In a new body of work from Dawoud Bey, the prolific portrait photographer explores blackness from a new angle: landscapes set at twilight. Night Coming Tenderly, Black, originally commissioned by FRONT International: Cleveland Triennial of International Art, and opening this week at the Art Institute of Chicago (AIC) shows Bey working with landscapes in the same intimate way he usually photographs people. The 25 large-scale black and white photographs on display depict scenes in and around Hudson and Cleveland, Ohio, a final stop on the Underground Railroad before fleeing slaves reached Canada.

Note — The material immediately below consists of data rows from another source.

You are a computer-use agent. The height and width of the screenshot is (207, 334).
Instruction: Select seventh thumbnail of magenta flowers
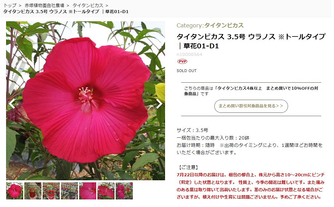click(x=124, y=191)
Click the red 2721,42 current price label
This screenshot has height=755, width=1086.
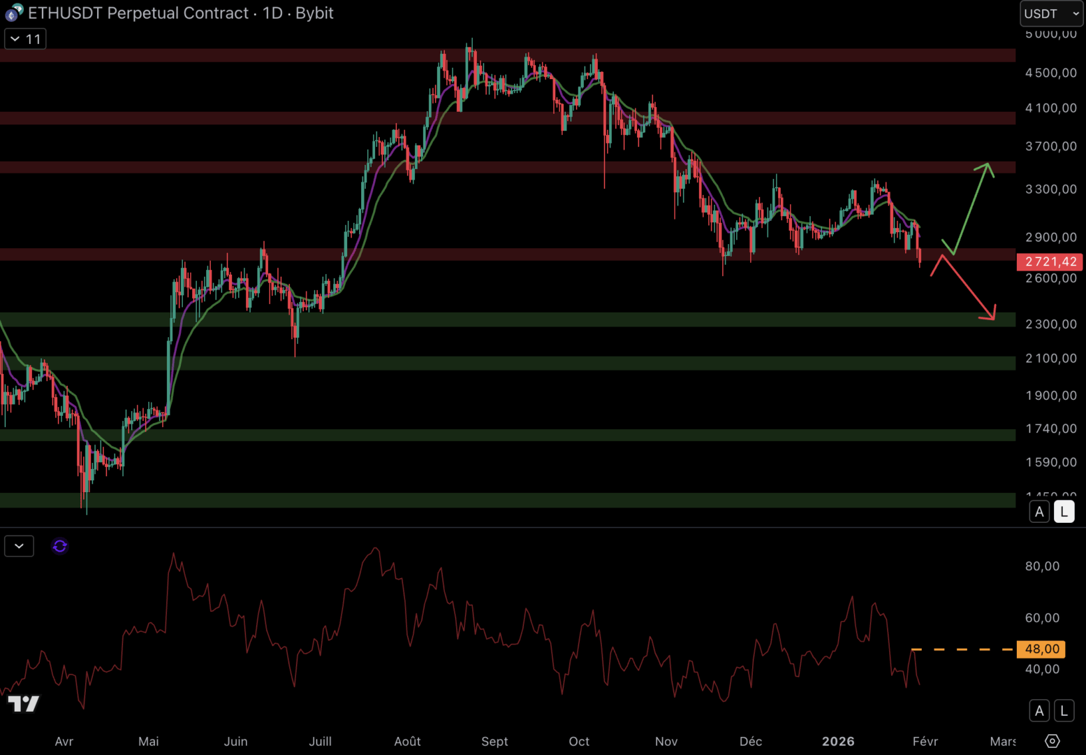[x=1050, y=262]
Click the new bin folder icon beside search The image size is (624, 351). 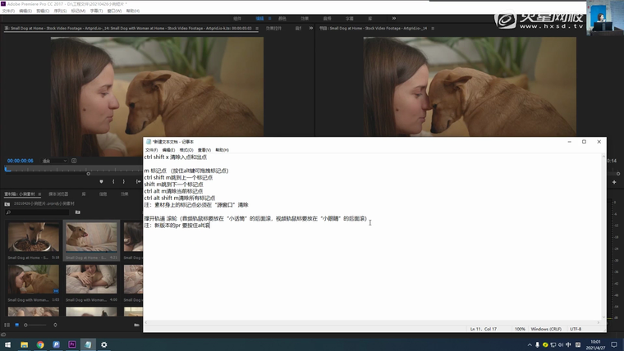coord(76,212)

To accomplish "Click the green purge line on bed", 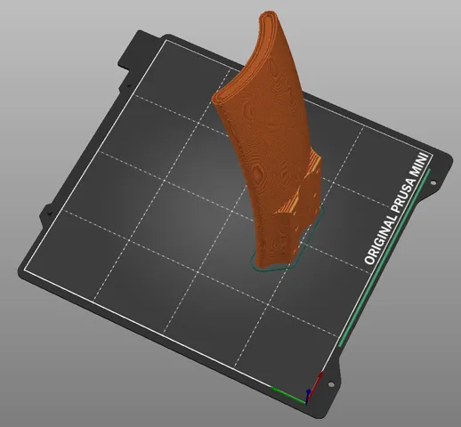I will 384,257.
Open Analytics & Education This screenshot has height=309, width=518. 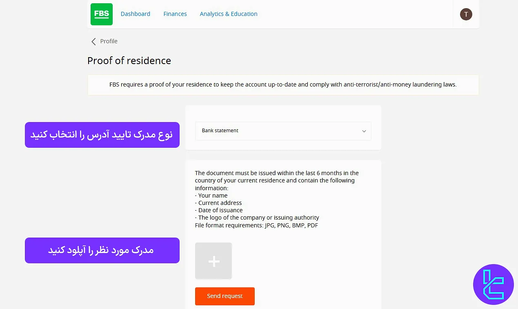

Dawoud Bey (American, born 1953) has long been an important documenter of Black American life. His earliest photographs captured life on the streets of Harlem in the 1970s. In 2012, the AIC displayed the collected photos of Harlem USA (1975–1979) together for the first time and added them to the museum’s collection. Bey is best known for his socially-engaged, intimate portraits, which give us access to the interior lives of his subjects. Most recently, this has included portraits of marginalized youth. In 2017, Bey received a MacArthur Genius grant for his work as a photographer and educator.
To accompany Night Coming Tenderly, Black, Bey has chosen around three dozen photographs from the Art Institute’s collection to be displayed concurrently. The exhibition is on view January 11 through April 14, 2019, at the Art Institute of Chicago.